Willamette University recognizes the G.E.D. as the equivalent of a standard high school diploma for purposes of admission, providing a student has received an average score of 600, no individual score lower than 550 and a total score of at least 3000.
In most cases, courses taken at regionally accredited colleges or universities will receive full credit if they are comparable to courses offered at Willamette. Courses with grades below a C- (C minus) will not receive credit. Six quarter hours or four semester hours of transfer credit equal one Willamette credit. Although students admitted with a college transfer Associate of Arts degree from an accredited community college will be automatically granted 15 Willamette credits (junior standing) upon entrance, satisfaction of specific general requirements and major requirements will be determined on the basis of a course-by-course evaluation of the transcript(s). A maximum of 16 credits (15 credits for junior/community college) will be granted to transfer students.
Once a Willamette student has accumulated a total of 15 Willamette credits (60 semester or 90 quarter hours), including any transfer work, no further credits from a two-year college will be accepted toward the degree, although such courses do remain part of the official record.
Willamette University encourages student participation in the Advanced Placement (AP) program sponsored by the College Board and the International Baccalaureate program. No college credit is granted for College Level Examination Program (CLEP).
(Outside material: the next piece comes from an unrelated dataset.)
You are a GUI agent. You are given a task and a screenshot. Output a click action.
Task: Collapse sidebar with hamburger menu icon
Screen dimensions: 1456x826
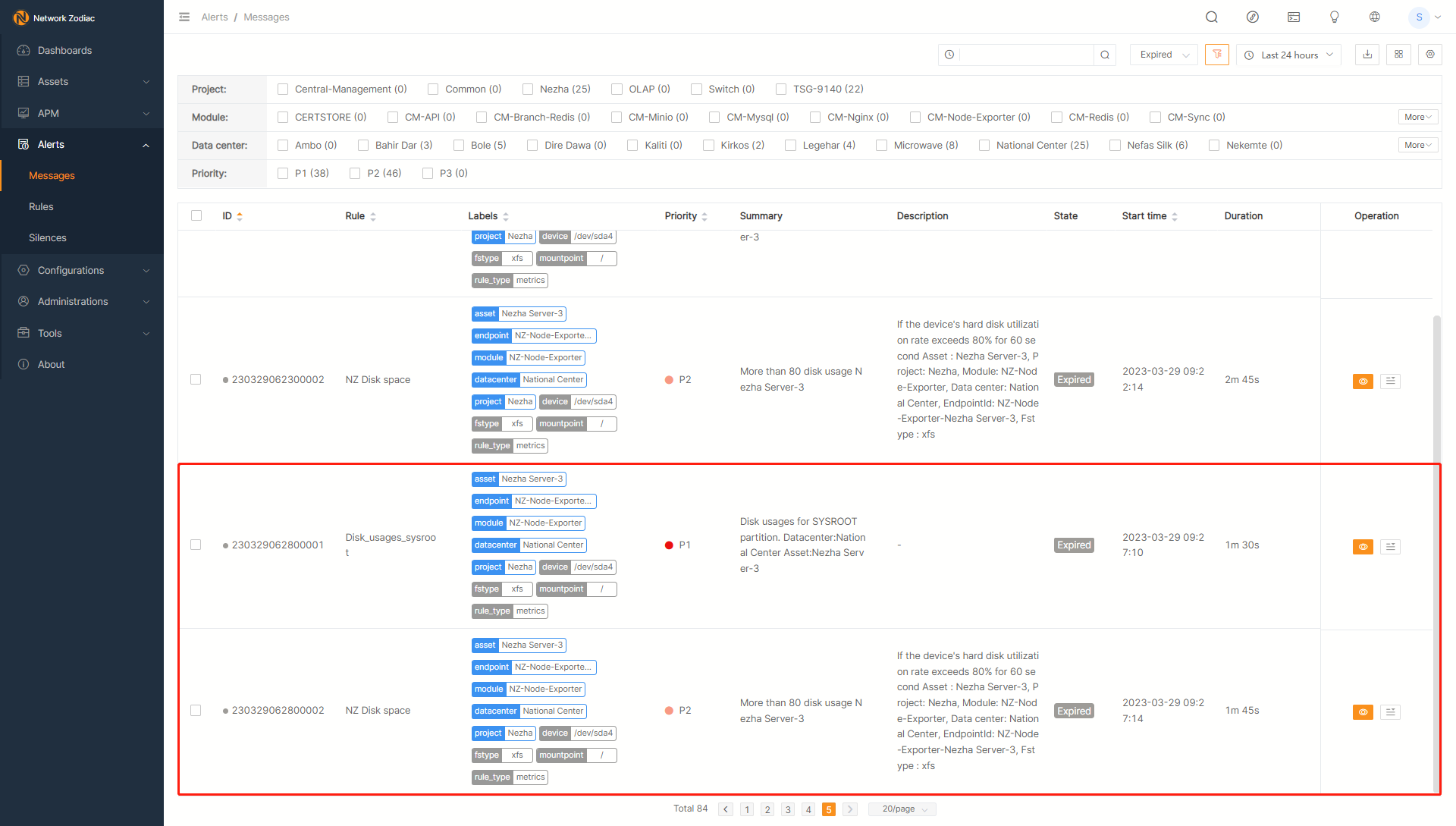tap(184, 17)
All AP scores of "4" and "5" will be granted a minimum of one credit (4 semester hours). For a current listing of AP course equivalencies, contact the Registrar's Office. Willamette will grant one credit (4 semester hours) for each IB Higher Level examination passed with a score of "5" and two credits each for Higher Level exams passed with a score of "6" or "7." Willamette will also grant one additional credit to students who earn the full IB Diploma with a score of 30 or above. For a current listing of IB course equivalencies, contact the Registrar's Office.
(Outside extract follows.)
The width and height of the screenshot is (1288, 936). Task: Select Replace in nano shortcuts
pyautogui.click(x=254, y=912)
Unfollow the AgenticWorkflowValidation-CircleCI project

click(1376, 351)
A maximum of eight credits total may be earned from the AP and IB programs. This credit may be applied to major and minor programs with the approval of the academic departments concerned. Credit earned based on AP or IB scores may not be used to satisfy Mode of Inquiry (MOI) requirements.
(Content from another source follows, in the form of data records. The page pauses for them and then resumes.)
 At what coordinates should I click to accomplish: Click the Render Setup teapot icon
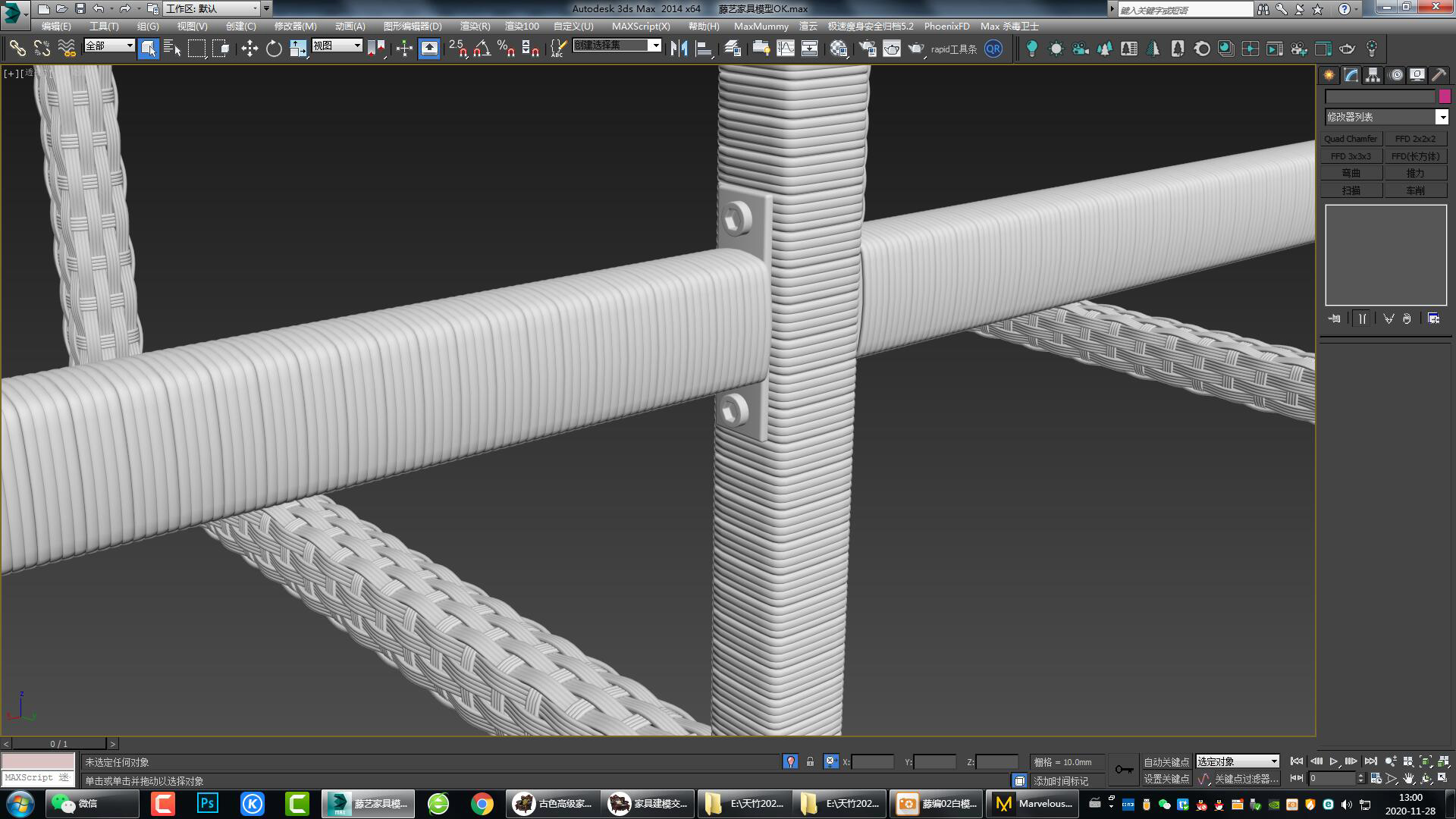tap(868, 49)
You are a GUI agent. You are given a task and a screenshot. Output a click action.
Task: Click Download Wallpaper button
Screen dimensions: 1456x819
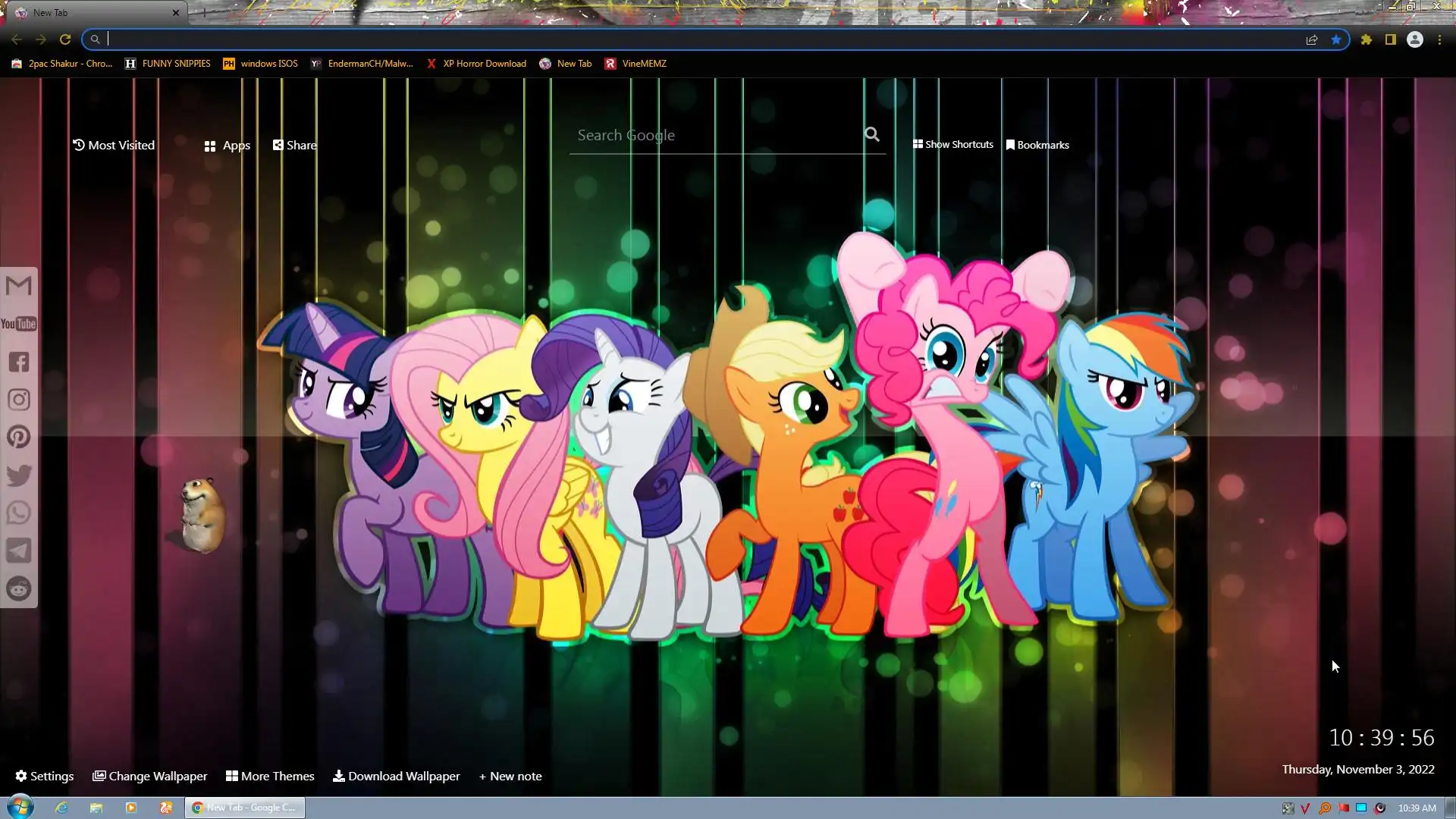(397, 776)
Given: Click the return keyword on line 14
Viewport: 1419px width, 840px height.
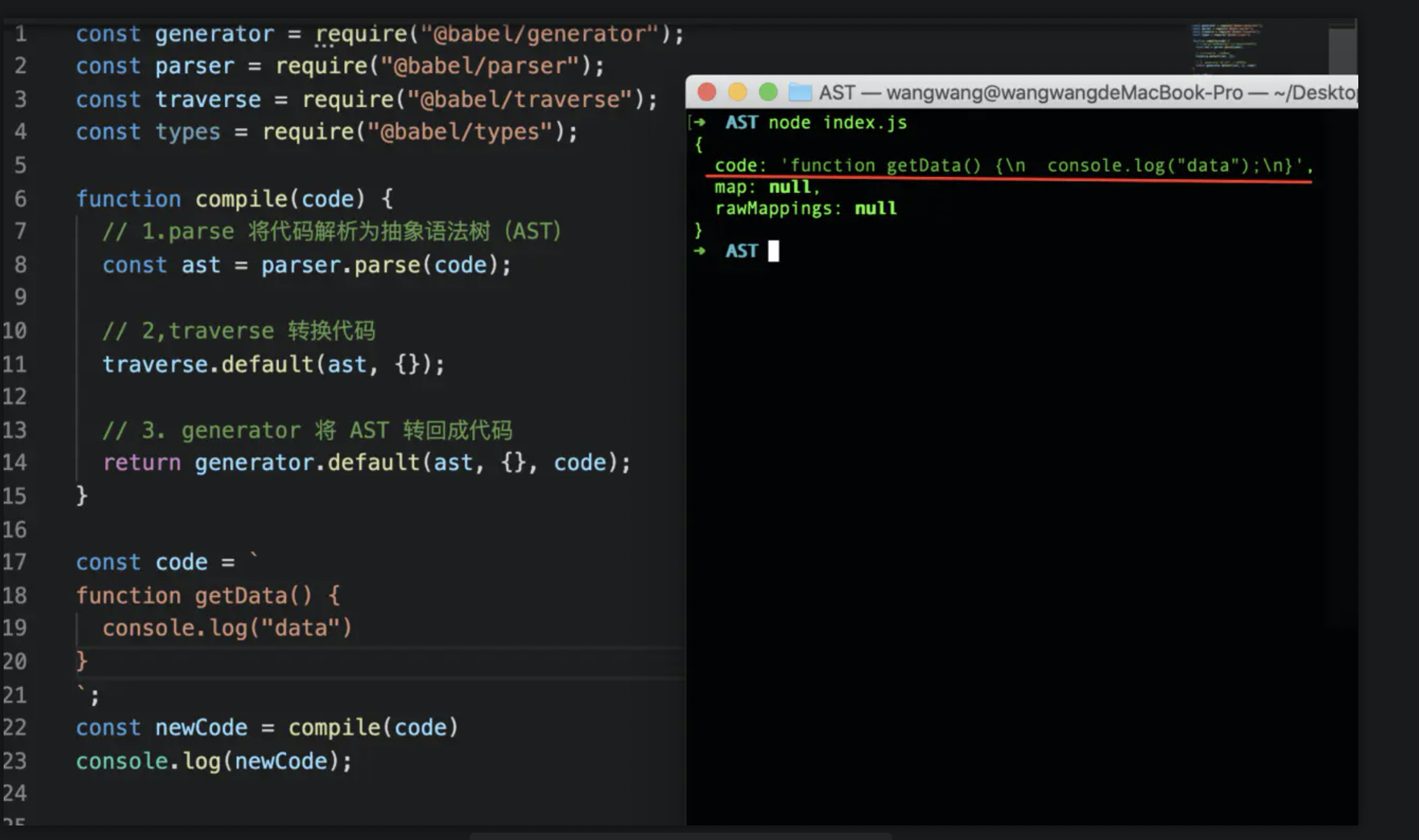Looking at the screenshot, I should (x=141, y=463).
College credits earned prior to secondary school graduation in concurrent enrollment programs may transfer to Willamette University if the credits are earned in regularly scheduled college classes taught by college professors to classes of primarily degree-seeking college students. Such courses must be more advanced in the discipline than courses normally offered at the secondary school. In order to be eligible for transfer, college courses must be described in the college catalog. College credit is not awarded for college courses taught at the high school.
In preparing for enrollment at Willamette University, secondary school students should have four years of college preparatory study including English, mathematics, foreign languages, history or social studies, and laboratory science. Secondary school students who take college courses that are replacements for courses available in their secondary school are considered to be doing their college preparatory work outside the secondary school curriculum, rather than accumulating credit toward the baccalaureate degree. Therefore, introductory courses taken at a college instead of a secondary school are viewed as college preparatory and not transferable. Credits that apply to secondary school diploma cannot be applied a second time to the baccalaureate degree.
Secondary school students should consult the Office of the Registrar with any questions regarding the transferability of college credits. No more than eight Willamette credits (the equivalent of 32 semester or 48 quarter credit hours) will be awarded for courses that a student completed prior to secondary school graduation.